The Pee-Wee Herman Show
Created and conceived by Paul Reubens
Written by Paul Reubens and Bill Steinkellner
Additional material by John Paragon
Directed by Alex Timbers
Stephen Sondheim Theatre, New York City, October 26-January 2, 2011
http://peewee.com/broadway

  
Watching “The Pee-Wee Herman Show” live on Broadway, at least for a diehard fan like me, is a little like listening to a Beatles album. It’s hard to remember a time when those things didn’t exist. They’re so original, and so embedded in contemporary pop culture, that it takes effort to see and hear them freshly. The original “Pee-Wee Herman Show” emerged as a midnight show at the Groundlings Theatre in 1981, but most people know it from its incarnation as a Saturday morning show on network television starting in 1986. “Pee-Wee’s Playhouse” was a kind of triple-whammy – an arty homage to classic kid shows like “Howdy Doody” and “Captain Kangaroo” as well as a super-hip irony-drenched postmodern comedy celebrating nerd chic, all masquerading as an innocent show that actual children could actually watch and delight in. Now, after the TV show has come and gone and after Pee-Wee’s creator Paul Reubens has spent years suffering the consequences of sex scandals (he likes porn – gasp!), the live show is two things that Broadway loves (and cynics gripe about), a revival of a pre-existing hit and a commercially sure-fire star vehicle, while at the same time being a subversive piece of brilliant performance art. 
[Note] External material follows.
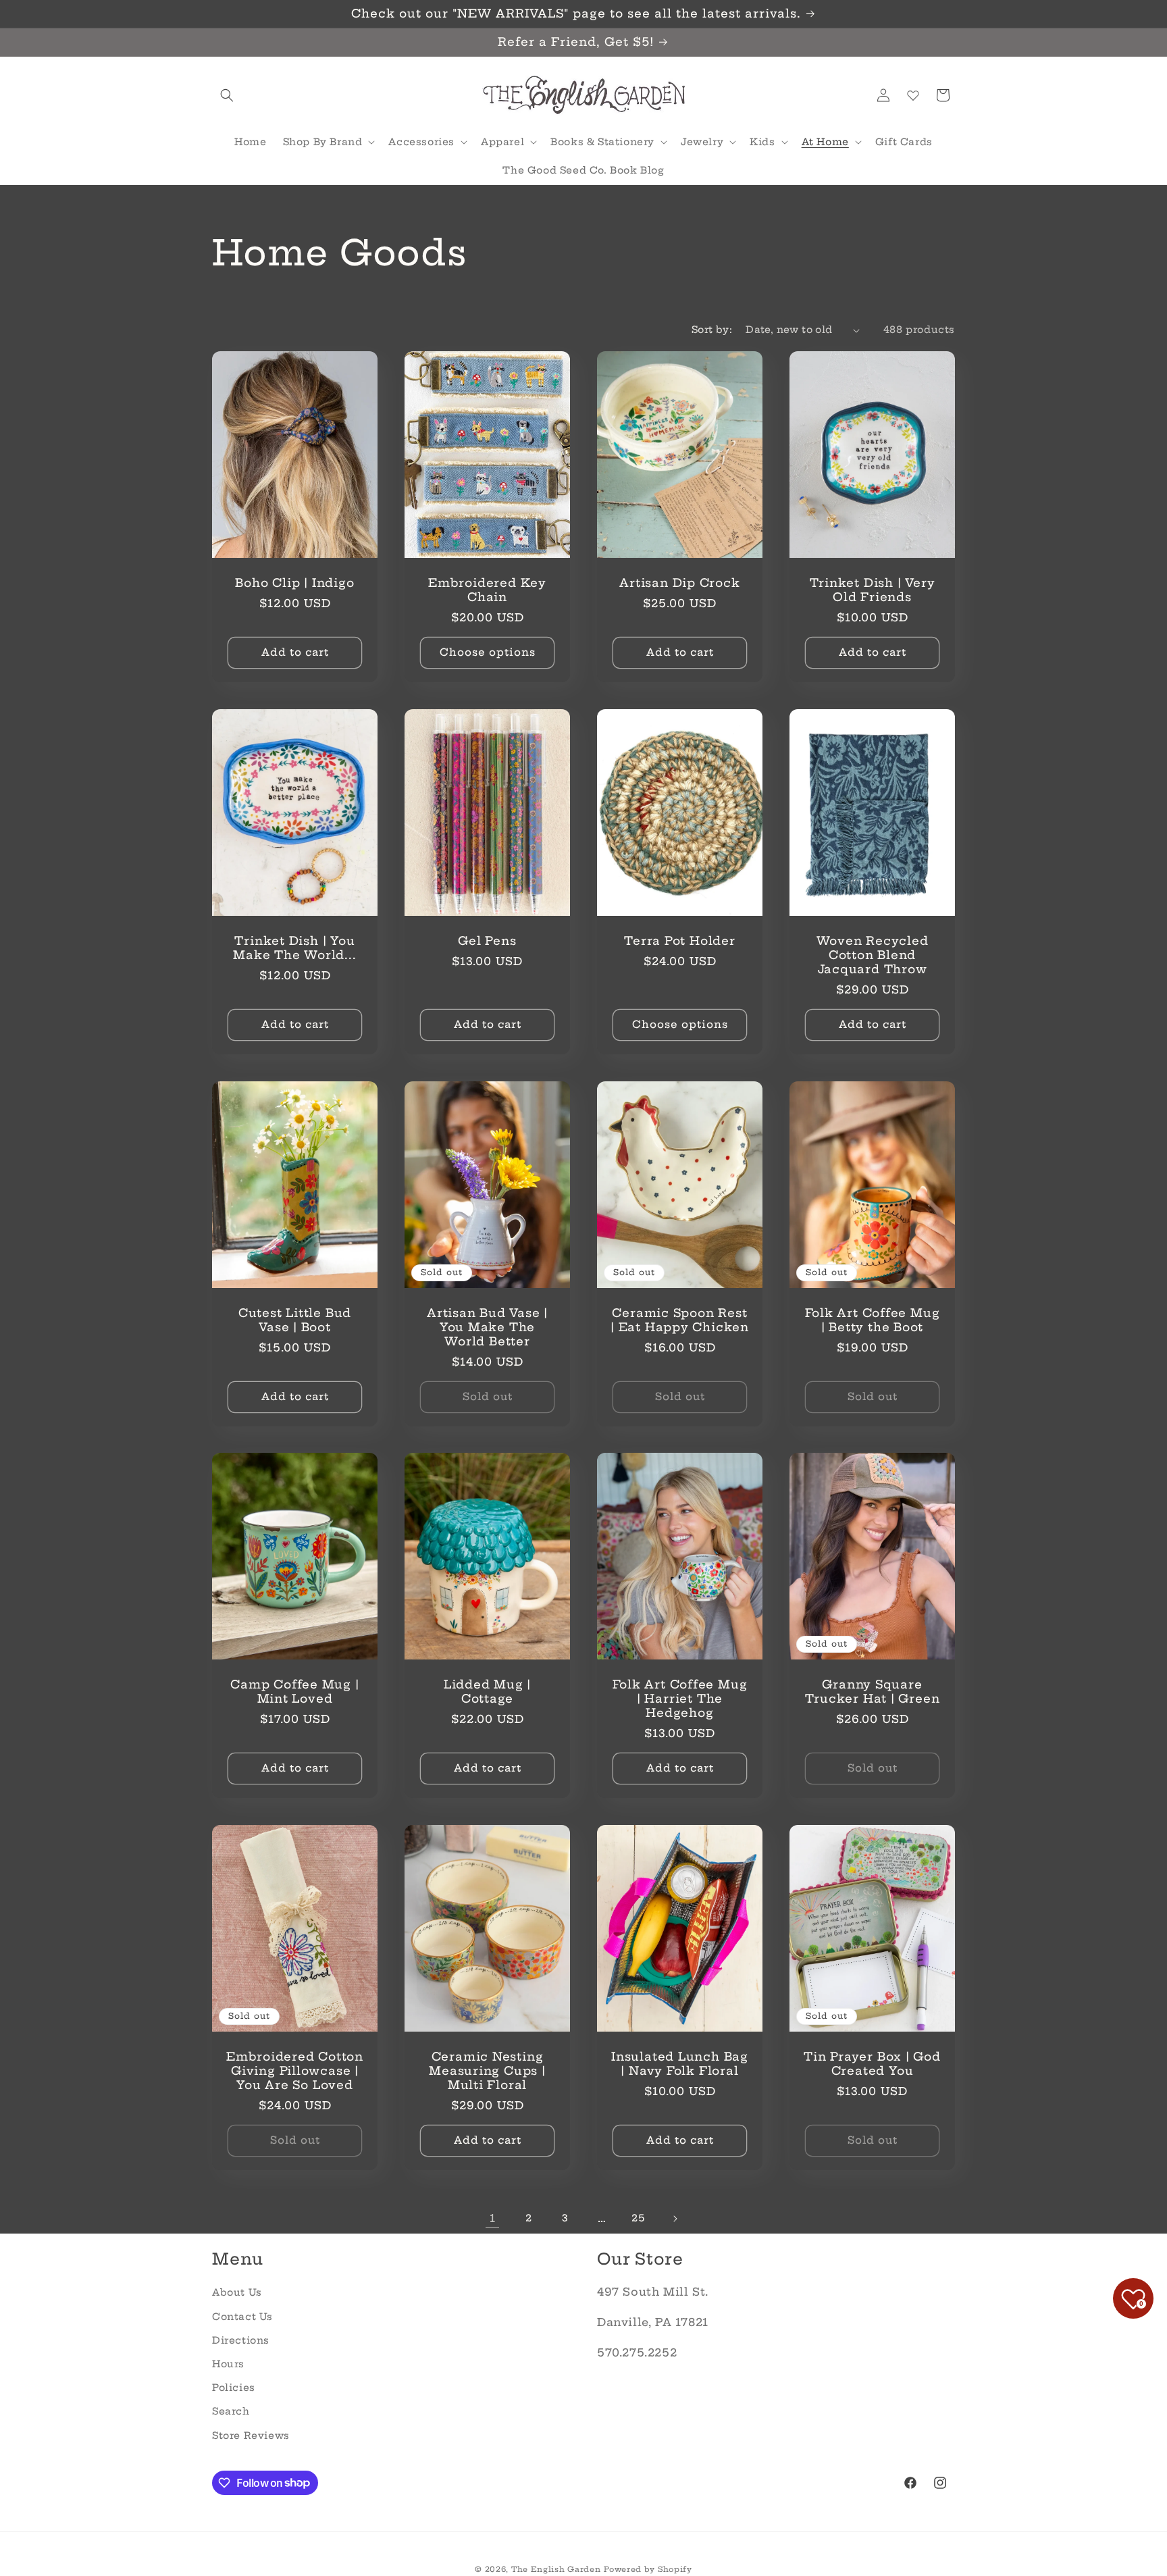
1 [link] (493, 2218)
Every tiny element that made “Pee-Wee’s Playhouse” insanely enjoyable on TV has been scrupulously recreated on the stage, starting with the spiky-haired guy with the too-small grey suit, red bowtie, and crazy laugh and extending to all the beloved characters, both flesh-and-blood creatures and puppets. It’s one thing for the audience to cheer at the sight of Miss Yvonnne (Lynne Marie Stewart) and Jambi (the genie in the box played by John Paragon). But when Chairry, and Pterri the Pterodactyl, and even Pee-Wee’s beloved ball of foil get entrance applause, you have to marvel at the bizarre universe that Paul Reubens has gotten the world to accept. 

The Broadway show crams into 90 minutes tons of the most familiar features and favorite lines of “Pee-Wee’s Playhouse” – a magic word that cues the audience to scream, a Penny cartoon, and playground chants like “I know you are but what am I?” There’s a storyline of sorts, tracing Pee-Wee’s heartfelt wish that he could fly, and a few updated running jokes. One of them has to do with fragrances (“I’m wearing some toilet water! It was an accident”) and another has to do with the havoc unleashed when a character as ADD as Pee-Wee gets a computer and goes online. He goes from his first e-mail to his first IM to manically repeating “ttyl! Lol! Ttyl! Lol!” in about a minute and a half, until the system crashes, and the lights go out in the theater. This sets up an ingenious new blackout sequence in which the characters stumble around in the dark making the kind of remarks that mean one thing to kids and another to (dirty-minded) adults. Magic Screen: “That’s not a flashlight…That’s not my belly-button either!” And when the lights come up, how come Fireman Phineas is hastily adjusting his uniform?

For the Broadway production, the original “Pee-Wee’s Playhouse” team has been augmented by a couple of inventive young artists, the brilliant puppetmaster Basil Twist (of “Symphonie Fantastique” fame) and director Alex Timbers (“Bloody Bloody Andrew Jackson”), whose contributions help make the show feel fresh and alive in the theater. Does the show mean anything to someone who’s not in the cult? I confess that I’m in no position to guess that. I couldn’t help thinking of “Spamalot,” a show that ran for a couple of years and won a lot of awards but for me was a weird exercise giving pleasure only to Monty Python fans who showed up to cheer bits they’d already enjoyed in the past. But in that case, I was on the outside looking in. My experience from inside the world of “The Pee-Wee Herman Show” was pretty much unadulterated joy.